Но он так и не придумал. Продолжал говорить ей то «вы», то «ты», то просто обращался к ней без имени. Он был ошеломлен свалившимся на него счастьем. Долгим или недолгим – неизвестно. Может быть, даже уже кончившимся, но все равно – счастьем!

Он вспомнил, с какой силой отталкивания она сказала там, на перроне, что боится обещаний. Вспомнил и подумал: да, может быть, и так. Может быть, его счастье – уже кончившееся счастье! Хотя он сам в это не верит и хотя он сам не боится обещаний и готов был бы их дать, если бы их ждали, а не защищались от них.

Там, у себя дома, утром с какой-то необидной простотой и нежностью, вдруг заторопив его, чтобы он уходил, пока не проснулся ее сын, она пошутила, что, если считать с того утра, когда она села в Кзыл-Орде в вагон, в котором он ехал, ровно неделя, как они знакомы.

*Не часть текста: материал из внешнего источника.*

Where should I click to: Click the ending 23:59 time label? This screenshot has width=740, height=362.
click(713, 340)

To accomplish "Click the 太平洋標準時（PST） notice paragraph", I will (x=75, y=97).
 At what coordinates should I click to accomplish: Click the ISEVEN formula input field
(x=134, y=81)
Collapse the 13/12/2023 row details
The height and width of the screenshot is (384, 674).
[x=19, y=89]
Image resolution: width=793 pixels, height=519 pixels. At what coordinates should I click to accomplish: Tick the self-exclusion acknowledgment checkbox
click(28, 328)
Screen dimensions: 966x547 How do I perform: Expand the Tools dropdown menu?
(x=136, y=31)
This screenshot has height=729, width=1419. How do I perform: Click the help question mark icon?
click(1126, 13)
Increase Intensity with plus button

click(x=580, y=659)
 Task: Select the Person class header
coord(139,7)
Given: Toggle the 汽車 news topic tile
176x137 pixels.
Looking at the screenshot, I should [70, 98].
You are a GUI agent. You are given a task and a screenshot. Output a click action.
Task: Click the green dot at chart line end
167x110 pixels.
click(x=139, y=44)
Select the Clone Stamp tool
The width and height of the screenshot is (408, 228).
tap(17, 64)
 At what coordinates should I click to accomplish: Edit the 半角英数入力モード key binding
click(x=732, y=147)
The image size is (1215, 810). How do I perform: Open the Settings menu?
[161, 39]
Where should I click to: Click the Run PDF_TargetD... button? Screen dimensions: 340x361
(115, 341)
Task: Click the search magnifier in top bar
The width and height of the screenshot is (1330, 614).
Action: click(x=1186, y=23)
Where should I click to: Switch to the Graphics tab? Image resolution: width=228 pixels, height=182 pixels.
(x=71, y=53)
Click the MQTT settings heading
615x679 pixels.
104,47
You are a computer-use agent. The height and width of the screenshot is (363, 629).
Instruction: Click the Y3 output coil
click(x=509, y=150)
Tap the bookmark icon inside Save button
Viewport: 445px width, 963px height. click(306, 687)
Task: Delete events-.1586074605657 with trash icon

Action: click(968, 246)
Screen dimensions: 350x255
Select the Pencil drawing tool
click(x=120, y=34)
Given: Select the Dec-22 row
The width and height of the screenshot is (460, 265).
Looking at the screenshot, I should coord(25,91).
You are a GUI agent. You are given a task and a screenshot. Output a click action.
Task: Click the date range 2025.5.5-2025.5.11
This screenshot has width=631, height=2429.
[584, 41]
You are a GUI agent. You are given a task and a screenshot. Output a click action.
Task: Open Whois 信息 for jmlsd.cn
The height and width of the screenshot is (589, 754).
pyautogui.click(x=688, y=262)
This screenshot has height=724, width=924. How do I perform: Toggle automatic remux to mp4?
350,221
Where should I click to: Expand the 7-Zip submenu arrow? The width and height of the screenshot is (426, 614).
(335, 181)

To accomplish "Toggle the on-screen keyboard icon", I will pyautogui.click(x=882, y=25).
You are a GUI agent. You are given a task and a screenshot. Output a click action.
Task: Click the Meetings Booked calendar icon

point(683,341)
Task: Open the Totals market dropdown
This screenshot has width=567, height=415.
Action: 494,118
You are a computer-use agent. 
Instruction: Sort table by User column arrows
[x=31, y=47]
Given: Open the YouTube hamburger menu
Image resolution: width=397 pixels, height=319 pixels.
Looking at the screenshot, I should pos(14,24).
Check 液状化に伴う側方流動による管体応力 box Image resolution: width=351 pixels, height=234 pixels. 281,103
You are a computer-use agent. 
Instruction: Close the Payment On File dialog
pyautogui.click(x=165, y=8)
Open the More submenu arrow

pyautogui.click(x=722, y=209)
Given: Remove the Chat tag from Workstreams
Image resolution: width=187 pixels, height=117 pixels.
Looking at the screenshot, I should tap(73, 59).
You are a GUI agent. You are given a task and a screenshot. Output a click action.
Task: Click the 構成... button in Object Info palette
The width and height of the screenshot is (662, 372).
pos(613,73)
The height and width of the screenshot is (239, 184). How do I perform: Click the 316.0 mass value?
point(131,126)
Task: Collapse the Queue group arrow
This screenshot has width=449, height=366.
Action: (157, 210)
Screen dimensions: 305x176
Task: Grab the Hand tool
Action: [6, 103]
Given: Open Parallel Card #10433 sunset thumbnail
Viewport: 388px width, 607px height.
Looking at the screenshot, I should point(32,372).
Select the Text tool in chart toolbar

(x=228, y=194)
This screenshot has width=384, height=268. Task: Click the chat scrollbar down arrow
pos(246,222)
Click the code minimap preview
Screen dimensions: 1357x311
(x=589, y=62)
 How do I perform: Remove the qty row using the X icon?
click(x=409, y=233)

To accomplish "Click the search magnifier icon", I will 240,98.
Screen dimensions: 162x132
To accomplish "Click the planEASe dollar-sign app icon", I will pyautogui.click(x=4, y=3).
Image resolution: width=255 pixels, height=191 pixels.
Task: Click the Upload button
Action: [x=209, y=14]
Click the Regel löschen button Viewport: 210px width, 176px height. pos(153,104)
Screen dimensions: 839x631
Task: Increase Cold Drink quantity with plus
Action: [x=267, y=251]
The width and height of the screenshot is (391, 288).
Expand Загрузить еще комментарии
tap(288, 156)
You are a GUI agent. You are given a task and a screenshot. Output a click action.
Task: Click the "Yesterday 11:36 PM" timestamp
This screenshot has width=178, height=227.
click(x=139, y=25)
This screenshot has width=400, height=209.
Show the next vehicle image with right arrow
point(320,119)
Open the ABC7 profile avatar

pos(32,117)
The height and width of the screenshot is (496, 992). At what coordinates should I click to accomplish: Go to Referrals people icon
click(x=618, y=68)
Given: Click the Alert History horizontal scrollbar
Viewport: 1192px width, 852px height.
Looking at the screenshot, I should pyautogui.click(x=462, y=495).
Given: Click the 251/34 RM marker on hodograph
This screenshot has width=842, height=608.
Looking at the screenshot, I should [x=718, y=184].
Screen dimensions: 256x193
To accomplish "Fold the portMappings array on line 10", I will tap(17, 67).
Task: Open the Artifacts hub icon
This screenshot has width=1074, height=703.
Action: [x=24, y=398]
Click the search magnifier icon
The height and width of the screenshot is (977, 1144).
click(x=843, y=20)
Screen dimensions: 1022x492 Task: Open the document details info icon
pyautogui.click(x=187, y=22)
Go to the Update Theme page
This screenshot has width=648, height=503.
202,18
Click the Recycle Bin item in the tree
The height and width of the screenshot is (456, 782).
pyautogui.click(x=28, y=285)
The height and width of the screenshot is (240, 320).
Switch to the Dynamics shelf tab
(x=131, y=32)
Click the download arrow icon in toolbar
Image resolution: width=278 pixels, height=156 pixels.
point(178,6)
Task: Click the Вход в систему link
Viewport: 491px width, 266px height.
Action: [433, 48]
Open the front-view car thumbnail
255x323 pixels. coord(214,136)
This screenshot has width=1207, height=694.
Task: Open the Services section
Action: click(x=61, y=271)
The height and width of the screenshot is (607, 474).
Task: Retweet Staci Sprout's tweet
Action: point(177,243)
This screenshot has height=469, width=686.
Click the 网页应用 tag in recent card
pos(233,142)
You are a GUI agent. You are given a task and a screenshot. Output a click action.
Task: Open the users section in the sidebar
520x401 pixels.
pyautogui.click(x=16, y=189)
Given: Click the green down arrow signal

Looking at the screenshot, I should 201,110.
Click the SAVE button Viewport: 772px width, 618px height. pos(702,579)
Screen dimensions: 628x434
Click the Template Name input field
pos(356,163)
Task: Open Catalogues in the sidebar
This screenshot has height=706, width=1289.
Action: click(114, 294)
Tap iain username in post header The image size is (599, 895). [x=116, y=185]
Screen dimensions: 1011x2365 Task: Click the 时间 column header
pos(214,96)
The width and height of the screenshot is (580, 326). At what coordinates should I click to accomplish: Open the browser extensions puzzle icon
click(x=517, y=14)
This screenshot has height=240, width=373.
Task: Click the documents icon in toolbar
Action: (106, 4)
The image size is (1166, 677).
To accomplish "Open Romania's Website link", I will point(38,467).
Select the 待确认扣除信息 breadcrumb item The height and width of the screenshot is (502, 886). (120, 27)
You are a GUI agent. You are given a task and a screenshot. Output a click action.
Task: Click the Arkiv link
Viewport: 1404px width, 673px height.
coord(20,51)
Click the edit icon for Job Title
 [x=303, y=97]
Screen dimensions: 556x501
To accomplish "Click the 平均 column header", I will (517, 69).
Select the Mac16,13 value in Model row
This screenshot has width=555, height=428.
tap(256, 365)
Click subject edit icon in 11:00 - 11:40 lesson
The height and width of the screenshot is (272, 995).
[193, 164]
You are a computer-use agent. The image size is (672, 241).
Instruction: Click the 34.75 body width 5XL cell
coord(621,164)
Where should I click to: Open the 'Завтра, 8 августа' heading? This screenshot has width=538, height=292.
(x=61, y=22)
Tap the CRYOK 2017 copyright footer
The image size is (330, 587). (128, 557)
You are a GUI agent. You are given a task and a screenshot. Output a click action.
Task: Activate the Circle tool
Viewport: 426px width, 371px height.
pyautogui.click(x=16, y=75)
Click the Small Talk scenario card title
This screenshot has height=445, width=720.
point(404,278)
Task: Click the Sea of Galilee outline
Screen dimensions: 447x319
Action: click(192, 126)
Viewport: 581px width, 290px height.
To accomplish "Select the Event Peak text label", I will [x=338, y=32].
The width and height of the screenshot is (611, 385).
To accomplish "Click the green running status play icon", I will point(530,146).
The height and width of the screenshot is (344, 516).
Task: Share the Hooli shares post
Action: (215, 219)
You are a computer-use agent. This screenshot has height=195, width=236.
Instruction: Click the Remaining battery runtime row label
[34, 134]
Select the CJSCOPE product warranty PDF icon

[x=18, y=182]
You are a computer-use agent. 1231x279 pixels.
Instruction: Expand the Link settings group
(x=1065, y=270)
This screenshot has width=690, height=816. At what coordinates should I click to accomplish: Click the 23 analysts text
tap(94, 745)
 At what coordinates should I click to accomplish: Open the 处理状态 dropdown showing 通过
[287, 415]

Целая неделя! Для военного времени это, кажется, принято считать достаточно долгим. А потом сказала серьезно, что если уж считать, то лучше всего считать так: все начинается с того, как мы с вами встретились в вагоне, и кончается на том, как мы с вами простимся у вагона. А насколько все это существенно, будет время подумать: у вас – в поезде, у меня – дома.

Слово «существенно», которое она употребила, было не ее слово, а его. Она перед этим задала ему вопрос, не ревниво, по-бабьи, а с каким-то товарищеским ожиданием, что не солжет, а скажет правду:

– Вот вы год один, без жены. Что же, у вас ни с кем ничего не было?

– Всякое бывало.

– Это хвастливо звучит, даже не похоже на вас.

– Ну, было что-то, – сказал он. – В Москве, а не на фронте. Несущественное для обеих сторон. Странно, если бы было иначе…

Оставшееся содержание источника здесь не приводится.